I laugh, the sound surprised out of me. “Are you seriously critiquing my technique right now?”
“Always,” she says, tugging my shirt free. “It’s kind of my thing.”
I reach for the hem of her shirt, pulling it over her head. She’s wearing a simple black bra. Practical rather than fancy, exactly what I expected and somehow exactly right. I lower my head, my mouth finding the sensitive spot where her neck meets her shoulder.
Her breath catches. Her hand finds my hair, fingers tightening as I work my way down her chest.

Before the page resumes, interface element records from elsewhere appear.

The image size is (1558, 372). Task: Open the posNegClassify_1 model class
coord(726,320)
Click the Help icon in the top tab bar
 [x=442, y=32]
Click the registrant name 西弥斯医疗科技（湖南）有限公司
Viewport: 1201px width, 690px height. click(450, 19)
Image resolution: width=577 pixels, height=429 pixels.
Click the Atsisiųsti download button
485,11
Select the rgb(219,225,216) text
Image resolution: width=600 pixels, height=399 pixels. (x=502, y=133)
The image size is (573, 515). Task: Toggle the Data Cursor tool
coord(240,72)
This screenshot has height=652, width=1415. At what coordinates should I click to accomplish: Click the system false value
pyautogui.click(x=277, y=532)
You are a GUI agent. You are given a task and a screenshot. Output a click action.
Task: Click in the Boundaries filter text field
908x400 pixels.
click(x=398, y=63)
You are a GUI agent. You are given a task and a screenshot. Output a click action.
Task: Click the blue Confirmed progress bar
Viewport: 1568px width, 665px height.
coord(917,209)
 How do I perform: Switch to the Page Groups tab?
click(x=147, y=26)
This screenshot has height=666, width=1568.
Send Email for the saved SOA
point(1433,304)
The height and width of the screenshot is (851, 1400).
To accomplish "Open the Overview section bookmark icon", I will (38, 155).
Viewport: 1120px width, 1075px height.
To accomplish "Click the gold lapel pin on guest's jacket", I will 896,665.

Each kiss, each careful stroke of my tongue building toward the moment when her control begins to slip, when the sound she makes shifts from appreciation to need.
“Tovek,” she says, and there’s an edge to her voice now, something raw and honest.
“I’m here,” I say against her skin. “I’ve got you.”
We undress each other with more enthusiasm than grace. Her jeans get stuck on one ankle. I nearly knock over the desk lamp reaching for her. She laughs when my belt buckle catches on her underwear, and I have to stop kissing her long enough to untangle it.
“Very smooth,” she says, grinning up at me.
“Shut up,” I say, but I’m smiling too.
When we finally come together, it’s not the careful choreography of movie sex or even the desperate urgency of new relationships. It’s messy and real and punctuated by her sharp intake of breath when I hit the right angle, by my groan when she does that thing with her hips that makes my vision blur.
“There,” she says, her voice breaking. “Right there, don’t?—”
“I know,” I say, building a rhythm that makes her arch against me. “I know.”
After, when we’re both boneless and slightly sweaty and completely, perfectly satisfied, Mei reaches for my hand, her fingers tracing the pattern of scars that cross my palm. “The ring,” she says, her voice rough. “Can I see it? Or do I have to wait for the proper moment with champagne and fancy dinner?”
I should say yes. Should make her wait, should create the experience that proposals are supposed to be. Instead, I find myself saying, “It’s in the pepper grinder. In the hollow base. On our bedroom dresser.”
She blinks. “The pepper grinder.”
“I panicked when you started organizing things,” I admit. “Moved it from the sock drawer to the boot to the pepper grinder. Very smooth. Very romantic.”